## [Work required]
How do the lines below between the ones holding "You are a GUI agent. The screenshot is 759×2576." and "Vyberte [button] (372, 477)", inclusive, read? Give them again exactly, with no other lines.

(Saved entries)

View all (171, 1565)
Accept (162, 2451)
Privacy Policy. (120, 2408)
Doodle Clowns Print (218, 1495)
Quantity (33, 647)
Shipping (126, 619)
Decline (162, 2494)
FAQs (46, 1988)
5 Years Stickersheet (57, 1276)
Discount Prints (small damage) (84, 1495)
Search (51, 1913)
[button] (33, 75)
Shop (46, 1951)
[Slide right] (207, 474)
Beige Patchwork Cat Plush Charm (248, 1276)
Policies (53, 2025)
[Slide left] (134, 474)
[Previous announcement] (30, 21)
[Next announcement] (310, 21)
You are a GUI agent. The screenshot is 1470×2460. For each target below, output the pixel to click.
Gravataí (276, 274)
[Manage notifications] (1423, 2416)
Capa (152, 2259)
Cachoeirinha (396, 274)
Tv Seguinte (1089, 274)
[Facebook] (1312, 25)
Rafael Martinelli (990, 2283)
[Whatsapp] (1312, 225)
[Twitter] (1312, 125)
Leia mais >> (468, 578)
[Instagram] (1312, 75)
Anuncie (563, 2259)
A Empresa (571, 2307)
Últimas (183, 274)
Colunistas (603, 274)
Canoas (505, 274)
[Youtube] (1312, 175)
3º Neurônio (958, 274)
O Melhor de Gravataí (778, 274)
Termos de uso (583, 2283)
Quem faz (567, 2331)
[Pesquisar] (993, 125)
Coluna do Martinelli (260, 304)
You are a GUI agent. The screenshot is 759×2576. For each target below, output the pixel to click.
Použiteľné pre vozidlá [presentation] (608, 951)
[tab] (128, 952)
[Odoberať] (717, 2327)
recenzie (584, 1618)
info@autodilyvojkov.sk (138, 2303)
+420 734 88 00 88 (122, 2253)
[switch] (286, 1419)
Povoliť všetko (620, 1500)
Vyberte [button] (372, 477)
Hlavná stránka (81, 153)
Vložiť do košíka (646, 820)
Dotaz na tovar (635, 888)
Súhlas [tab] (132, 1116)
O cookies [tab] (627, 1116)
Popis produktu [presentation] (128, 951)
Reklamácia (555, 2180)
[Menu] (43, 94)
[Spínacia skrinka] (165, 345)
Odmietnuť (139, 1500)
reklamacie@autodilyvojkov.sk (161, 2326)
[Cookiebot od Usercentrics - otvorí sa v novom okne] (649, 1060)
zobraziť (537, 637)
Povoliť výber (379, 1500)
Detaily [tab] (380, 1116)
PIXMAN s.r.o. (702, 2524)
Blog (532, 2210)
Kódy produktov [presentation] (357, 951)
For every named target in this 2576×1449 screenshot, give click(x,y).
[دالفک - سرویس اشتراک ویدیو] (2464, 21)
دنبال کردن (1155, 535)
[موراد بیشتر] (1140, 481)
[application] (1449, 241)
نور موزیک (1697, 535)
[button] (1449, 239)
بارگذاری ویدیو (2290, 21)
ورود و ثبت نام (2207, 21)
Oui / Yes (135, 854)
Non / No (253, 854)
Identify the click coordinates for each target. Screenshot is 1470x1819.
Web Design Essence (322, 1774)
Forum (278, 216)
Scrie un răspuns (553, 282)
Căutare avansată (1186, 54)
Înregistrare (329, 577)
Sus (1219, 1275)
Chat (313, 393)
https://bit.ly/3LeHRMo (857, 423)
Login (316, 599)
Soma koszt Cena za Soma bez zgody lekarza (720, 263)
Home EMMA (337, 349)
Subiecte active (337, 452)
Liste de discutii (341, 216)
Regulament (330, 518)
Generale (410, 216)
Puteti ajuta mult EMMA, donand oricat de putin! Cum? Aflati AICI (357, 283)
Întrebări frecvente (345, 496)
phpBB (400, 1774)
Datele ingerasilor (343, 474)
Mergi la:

## [Task answer]
You are a GUI agent. The screenshot is 759×2576. For each target below, output the pixel to click.
Použiteľné pre vozidlá [presentation] (608, 951)
[tab] (128, 952)
[Odoberať] (717, 2327)
recenzie (584, 1618)
info@autodilyvojkov.sk (138, 2303)
+420 734 88 00 88 (122, 2253)
[switch] (286, 1419)
Povoliť všetko (620, 1500)
Vyberte [button] (372, 477)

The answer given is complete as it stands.